Then glitches, manifesting through spinning of the idea, began to appear across the stream of your life.
Sometimes they were mild — like moments when scrolling for cat videos on your phone was the thing happening when all of you wanted to do something else. Other times, they were monumentally jarring — like when the world stopped because invisible particles were passing through cities and killing people. A pandemic.
Surely it made zero sense to turn to the friend whose mother the pandemic had claimed — a woman with plans and goals and dreams — to speak in terms being in control of one's destiny.
You, along with everyone else, were and are at the mercy of forces holding the reins of your life.
The response to this realization — that you are not in control — might be confusion and anxiety. What if the tides of the forces wash you ashore some unremarkable place? What if all your effort, all your intentional acts, still leave you somewhere plain, unwanted, or unseen?
What if?
It would mean wherever you ended would have had nothing to do with you. A liberating thought, born from the very idea that you are bound.
Yet to allow free rein to the forces is to be at the mercy of consequences — some, deeply unpleasant.
Didn’t turn in a good essay because "forces" made you watch funny cat videos on YouTube? Well, the F to be graded to you can stand for failure — set to potentially raise higher the constraints around the unfolding of your life. Consequences.
You may be without control of your destiny, but there are effects to be found from causes manifesting from you — intentions acted on, habits repeated, moments embraced or resisted. Effects you have capacity to support or to denounce.

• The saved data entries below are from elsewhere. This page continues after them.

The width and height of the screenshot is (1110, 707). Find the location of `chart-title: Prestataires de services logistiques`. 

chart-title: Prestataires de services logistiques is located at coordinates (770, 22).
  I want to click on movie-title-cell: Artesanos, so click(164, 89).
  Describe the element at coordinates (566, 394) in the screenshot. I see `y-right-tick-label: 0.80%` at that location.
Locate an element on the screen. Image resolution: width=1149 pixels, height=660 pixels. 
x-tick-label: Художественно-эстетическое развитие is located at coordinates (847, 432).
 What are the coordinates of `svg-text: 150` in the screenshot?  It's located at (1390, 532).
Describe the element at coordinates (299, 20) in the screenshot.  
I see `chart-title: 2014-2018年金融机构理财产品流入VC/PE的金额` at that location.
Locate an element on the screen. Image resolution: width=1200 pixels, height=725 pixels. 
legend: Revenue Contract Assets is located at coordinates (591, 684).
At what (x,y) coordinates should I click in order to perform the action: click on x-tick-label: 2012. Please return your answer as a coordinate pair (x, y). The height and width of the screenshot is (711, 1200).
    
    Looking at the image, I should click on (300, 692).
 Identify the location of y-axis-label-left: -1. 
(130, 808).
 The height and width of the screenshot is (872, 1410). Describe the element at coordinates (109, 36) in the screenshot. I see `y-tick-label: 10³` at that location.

You are not without agency.
Perhaps the opportunity lies not in (who or what has) control, but in what can be shaped through a capacity to respond — where choice becomes relevant, and the ability to apply effort offers ways to shape consequences.
Say you find yourself scrolling through videos on YouTube. It's been three hours and you keep telling yourself, "I promise, this is the last video". Three hours becomes eight. This was not how you spent yesterday. Eight hours feels like a blow, so you pick yourself up and tell yourself you will not open YouTube again. But the next day, after 90 minutes at your work desk, you find yourself back on your couch, scrolling through videos. How come you are behaving this way?
It turns out your subscription to Freedom App expired without renewal. The app helped keep social media apps closed on your devices. Now you have been relying on volition alone to manage your relationship with scrolling — an exercise that draws on limited mental resources, to battle the addictive gravity of platforms engineered to keep you watching. One minute you are mindful and deliberate. The next minute, you are mindlessly watching videos. Consequences.
A presence of agency means an opportunity to shape different consequences through actions and available resources. Perhaps renewing your subscription is the course to take. Whatever course is chosen is consequential. And there lies the crux of the matter.
You can choose.
You can participate. You can even take your participation to the extreme of the idea that you are in complete control. Every decision, a vote for what can (not should) become — while being fully aware, and at peace, that even the decisions themselves arise from origins unknown.
The question isn't whether you are without freedom. The question isn't who is in control. The question is: what are you going to do about it?